On my way home from coffee, I stopped at Walmart to pick up some household items like a new iron and an ironing board cover. My ironing board is an over the door board and it's great, but the padding is old and now when I iron I get beehive-type marks on my dark clothes. I was planning on buying a new one, but then was pleasantly surprised that they made replacement covers for the over-the-door ironing boards. How exciting! Yes, I was excited.





(This is not a photo of my board, but my new cover is the same ugly blue.)













When I got my new items home, I spent some time changing the board cover and unpacking my new iron. I had a sense of accomplishment and I was giddy with excitement about my new iron and cover. Yes, you heard right, giddy! HOW SAD IS THAT?

So, today is not only Sunday, a day that I loathe, but it has also been one of those days where I feel like I am 110 years old and my life is basically over. I hate those days!

Wednesday, April 23, 2008

I'm Old!

I'm taking a break from trip posts to tell about an event that happened this afternoon.

After work today, I came home, changed into my jammies, and started making dinner. During dinner prep my doorbell rang. It was about 5:00 and since I was in my PJs, I decided not to answer the door. I never answer the door if I am not expecting someone. Who comes to the door at 5:00 in the evening? Solicitors, that's who. Important people in my life don't just show up at my door unannounced.

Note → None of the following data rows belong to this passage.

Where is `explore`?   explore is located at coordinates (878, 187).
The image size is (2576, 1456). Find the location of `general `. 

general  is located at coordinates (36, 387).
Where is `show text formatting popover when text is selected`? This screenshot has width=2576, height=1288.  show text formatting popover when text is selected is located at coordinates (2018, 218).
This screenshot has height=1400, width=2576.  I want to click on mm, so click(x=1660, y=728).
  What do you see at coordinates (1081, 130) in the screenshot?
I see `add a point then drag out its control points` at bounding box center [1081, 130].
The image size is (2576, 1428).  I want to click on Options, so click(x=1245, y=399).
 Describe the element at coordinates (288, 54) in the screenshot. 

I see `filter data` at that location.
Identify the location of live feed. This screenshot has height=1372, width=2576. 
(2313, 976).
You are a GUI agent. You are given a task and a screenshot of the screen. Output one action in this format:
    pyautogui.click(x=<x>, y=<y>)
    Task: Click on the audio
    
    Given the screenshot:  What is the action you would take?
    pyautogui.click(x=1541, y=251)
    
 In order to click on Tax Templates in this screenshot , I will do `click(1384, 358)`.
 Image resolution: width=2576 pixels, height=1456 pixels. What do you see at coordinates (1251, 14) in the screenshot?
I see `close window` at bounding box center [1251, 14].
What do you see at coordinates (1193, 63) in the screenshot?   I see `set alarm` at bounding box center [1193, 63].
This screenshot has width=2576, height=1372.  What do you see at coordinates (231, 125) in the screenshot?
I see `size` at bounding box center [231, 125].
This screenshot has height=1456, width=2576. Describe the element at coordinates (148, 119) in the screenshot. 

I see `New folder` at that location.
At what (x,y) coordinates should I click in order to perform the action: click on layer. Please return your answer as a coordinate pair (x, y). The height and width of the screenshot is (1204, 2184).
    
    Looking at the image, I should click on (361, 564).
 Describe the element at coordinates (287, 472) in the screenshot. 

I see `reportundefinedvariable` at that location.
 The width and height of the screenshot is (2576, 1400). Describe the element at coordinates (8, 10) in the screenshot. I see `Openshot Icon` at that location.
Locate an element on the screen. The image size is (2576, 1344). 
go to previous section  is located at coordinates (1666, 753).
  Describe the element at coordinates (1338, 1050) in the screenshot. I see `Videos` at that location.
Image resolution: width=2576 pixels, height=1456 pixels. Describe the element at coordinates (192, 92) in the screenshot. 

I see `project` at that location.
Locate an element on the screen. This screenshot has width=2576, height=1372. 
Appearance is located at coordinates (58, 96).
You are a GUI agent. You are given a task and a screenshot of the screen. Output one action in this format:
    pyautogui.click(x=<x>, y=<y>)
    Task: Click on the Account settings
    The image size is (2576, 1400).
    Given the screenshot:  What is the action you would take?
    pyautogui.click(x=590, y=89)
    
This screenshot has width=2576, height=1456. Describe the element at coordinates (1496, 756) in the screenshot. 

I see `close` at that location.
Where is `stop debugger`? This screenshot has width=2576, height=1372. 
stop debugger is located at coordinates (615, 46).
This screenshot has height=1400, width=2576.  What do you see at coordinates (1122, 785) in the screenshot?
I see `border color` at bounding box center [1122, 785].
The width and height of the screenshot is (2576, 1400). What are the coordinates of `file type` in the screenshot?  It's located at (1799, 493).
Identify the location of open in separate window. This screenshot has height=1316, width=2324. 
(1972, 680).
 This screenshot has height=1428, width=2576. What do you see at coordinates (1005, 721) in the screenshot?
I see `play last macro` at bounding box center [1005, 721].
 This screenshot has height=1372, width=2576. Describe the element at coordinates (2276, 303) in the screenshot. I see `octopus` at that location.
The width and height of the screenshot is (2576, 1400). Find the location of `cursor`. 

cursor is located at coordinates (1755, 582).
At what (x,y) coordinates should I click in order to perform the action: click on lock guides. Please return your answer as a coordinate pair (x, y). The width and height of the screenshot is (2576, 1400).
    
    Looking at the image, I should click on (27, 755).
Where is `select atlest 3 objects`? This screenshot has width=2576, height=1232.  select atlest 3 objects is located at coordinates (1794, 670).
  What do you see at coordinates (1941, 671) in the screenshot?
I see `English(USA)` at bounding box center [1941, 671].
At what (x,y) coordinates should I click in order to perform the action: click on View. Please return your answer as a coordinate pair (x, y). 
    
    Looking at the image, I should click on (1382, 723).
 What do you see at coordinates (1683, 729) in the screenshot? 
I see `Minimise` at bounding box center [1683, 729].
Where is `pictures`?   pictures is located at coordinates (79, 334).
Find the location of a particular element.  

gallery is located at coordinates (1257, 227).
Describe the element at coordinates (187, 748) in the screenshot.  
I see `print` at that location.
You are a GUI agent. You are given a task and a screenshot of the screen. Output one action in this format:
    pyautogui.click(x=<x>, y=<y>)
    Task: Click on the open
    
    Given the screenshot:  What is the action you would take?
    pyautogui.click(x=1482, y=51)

The doorbell rang. Then there were knocks on the door. Koho, my dog, of course went nuts; barking and running around the house. I still ignored it.

After a few moments, I heard noises in my backyard (which is really the side yard - I'm on a corner lot). I looked out the window and saw a boy, of about 12, running in my backyard and then back out again. After getting over the shock of seeing someone back there, I got upset. I marched to the front door, opened it, and yelled, "What are you doing?"

Three boys who stood at my side gate looked at me and froze. After a moment, one of the boys walked away shrugging, while I yelled, "Come here," to the other two. They walked over to my half open door (still in my jammies) and stood looking at me. Koho continued to run around the house barking so I couldn't open the door all the way. This is how the rest of the conversation went...

Me: What are you doing? (shrieking)
Boy 1,2: Uh, uh
Me: What are you doing in my backyard? (still shrieking)
Boy 1: Uh, we had to get this (holding up something that was shot out of a big toy gun)
Me: So you just decided to go in my backyard? (no longer shrieking, but talking in my stern teacher voice)
Boy 2: We knocked on your door.
Me: I don't care. You went in my backyard! (shrieking again)
Boy 1, 2: (stare)
Me: Where do you live? (shrieking continues)
Boy 1, 2: (points behind my house)
Me: How would you feel if you found me in your backyard and I wasn't supposed to be there? (Back to the teacher voice)
Boy 1: Pretty mad.
Me: Yah, pretty mad is right!
Boy 1, 2: (stare)
Me: I don't want to ever see you in my backyard again. That is not ok!
Boy 1, 2: OK
Me: Never again! (almost shrieking)
Boy 1, 2: OK
Me: Sheesh (closes the door)

So, let me ask you, did I behave like the old, scary cat lady that lives in the neighborhood? Did I react like the cranky, old neighbor who says, "Stay outta my yard ya young whipper snappers." I think so. In my defense however isn't that breaking and entering? I'm just saying. Anyways, now if my house gets T-Pd, or egged, or I get murdered in my sleep we will know why.